Collecting information about an individual’s gender identity and sexual orientation is incredibly difficult but also vital. LGBTQ individuals experience significant disparities in accessing health care and additional inequities receiving care. Across the nation, organizations are working on determining the best ways to collect this information to support interventions in this population. As an initial step, CIVHC added a non-binary option to the gender field of the CO APCD Data Submission Guide in 2019. We continue to work with national partners on how best to gather this information.
We know that working in tandem with other like-minded, equity focused organizations is one of the best ways for us to support advancing health equity for Colorado and the nation. Together, we can make more meaningful, long-lasting changes, and accelerate progress more rapidly. We’re working with a number of organizations along this front, including Stanford University and Trajectory Health who are using CO APCD data paired with other data sources to understand the social factors impacting COVID. We’re also working with the Colorado Regional Health Information Organization (CORHIO, a Contexture organization), and multiple state agencies like the Office of e-Health Innovation, the Department of Health Care Policy and Financing (HCPF) and the Division of Insurance to measure equity for a number of projects like telehealth utilization and the Colorado Option.

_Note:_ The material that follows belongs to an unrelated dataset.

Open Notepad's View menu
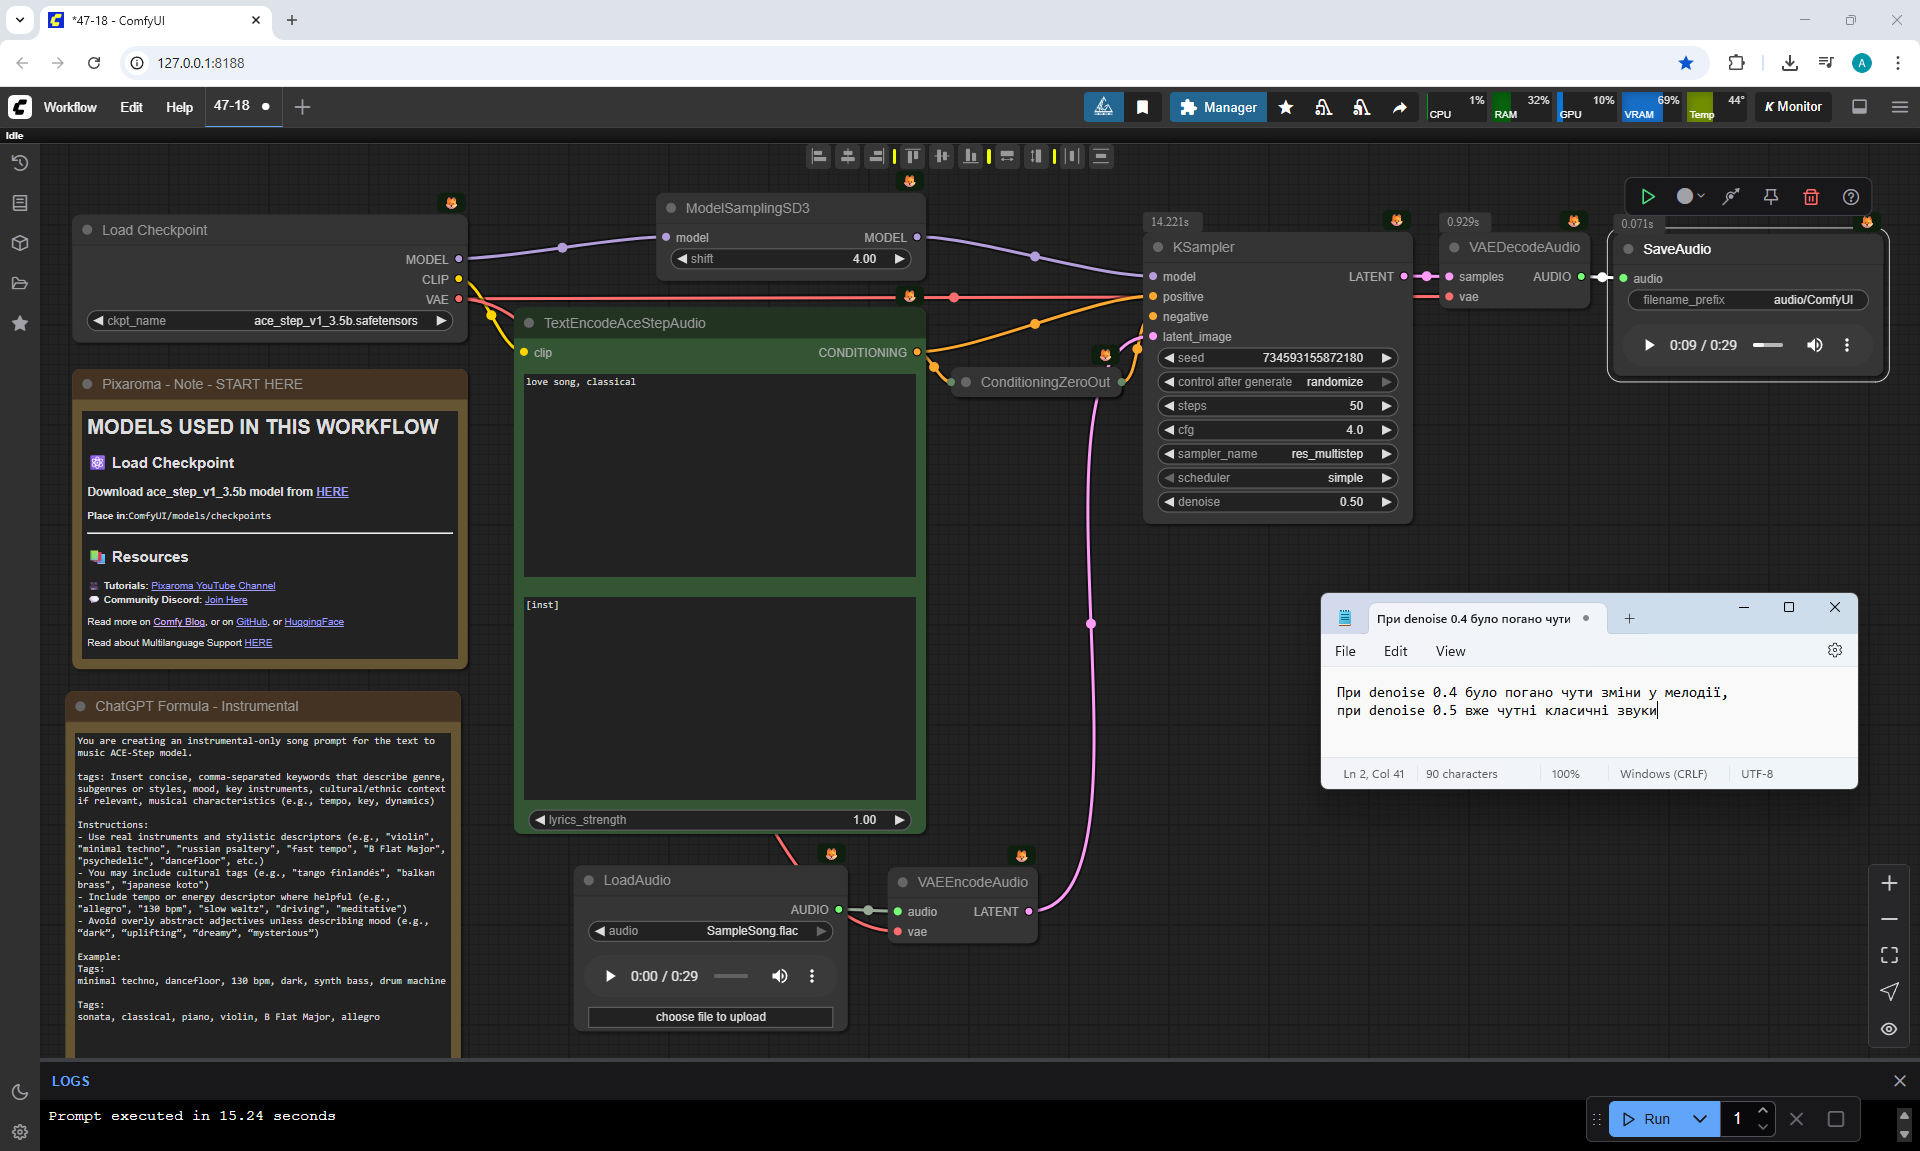coord(1450,651)
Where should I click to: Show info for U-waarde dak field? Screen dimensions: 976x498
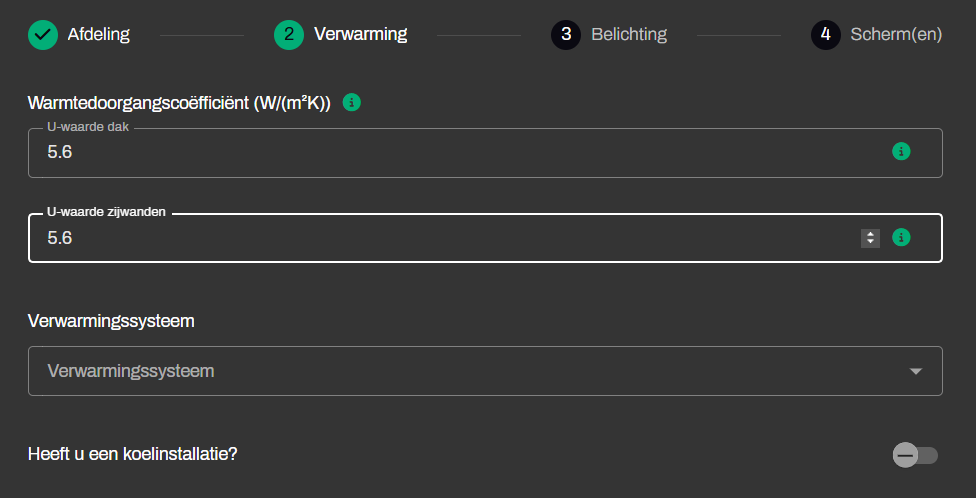(x=901, y=152)
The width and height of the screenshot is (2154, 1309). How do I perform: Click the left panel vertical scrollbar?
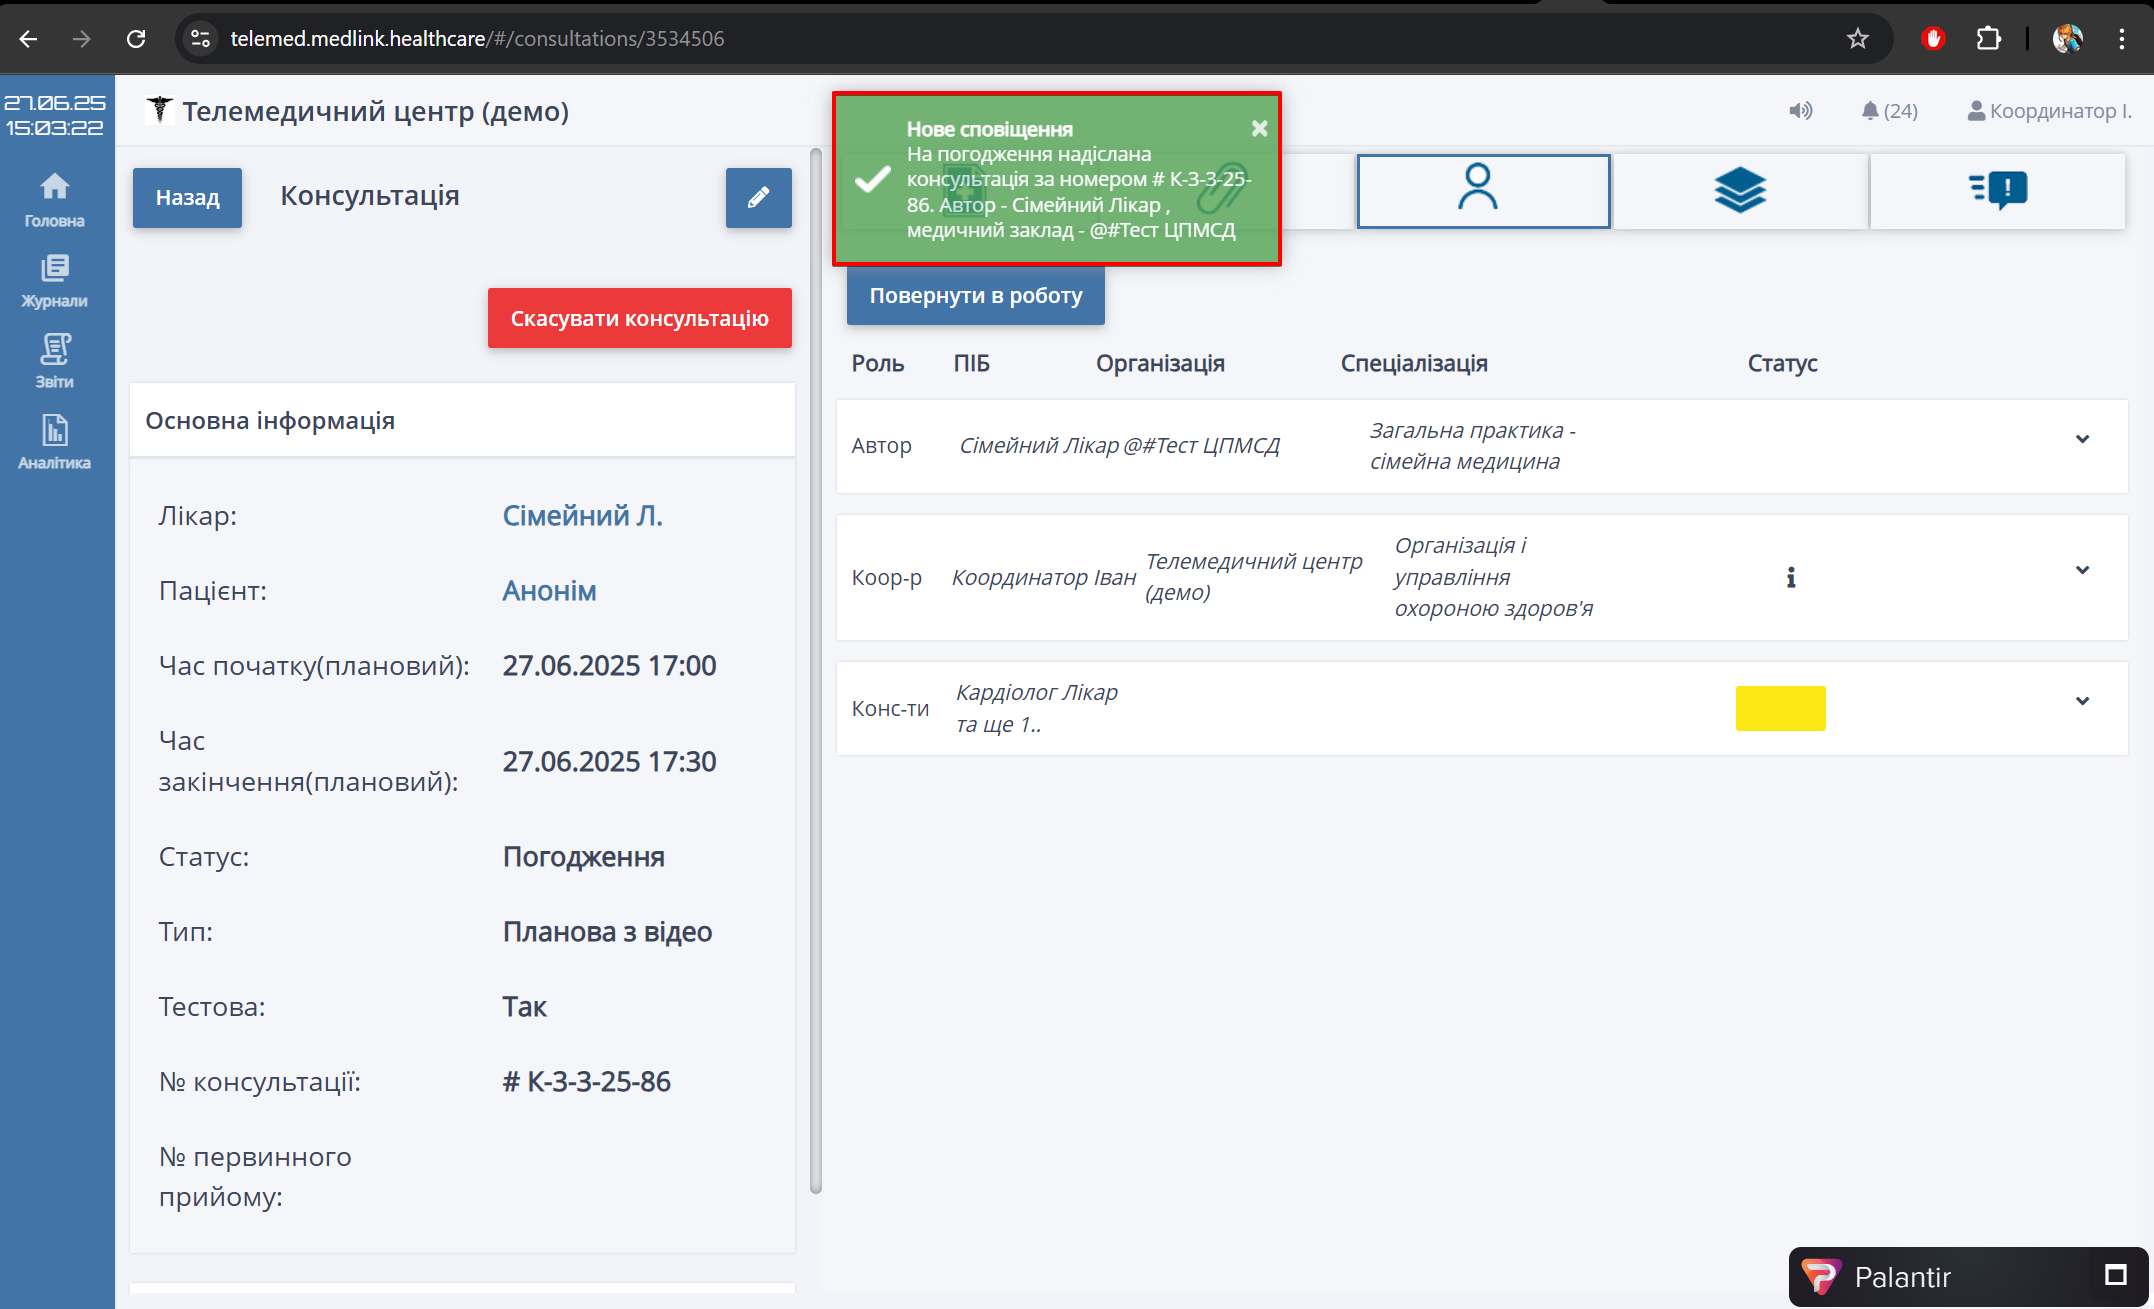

In spite of the significant strides we’ve made in over a year and a half since embarking on this work, we recognize that there is more work to be done. We’re learning that there is a lot we didn’t and still don’t know, and we are approaching our efforts knowing it’s a journey. This must and will be an ongoing effort that permeates every part of our work moving forward. We want to thank all of the incredible people and organizations that are paving the way as leaders in this space and look forward to continuing to support your work and learning alongside you in this journey towards social justice and equity for all.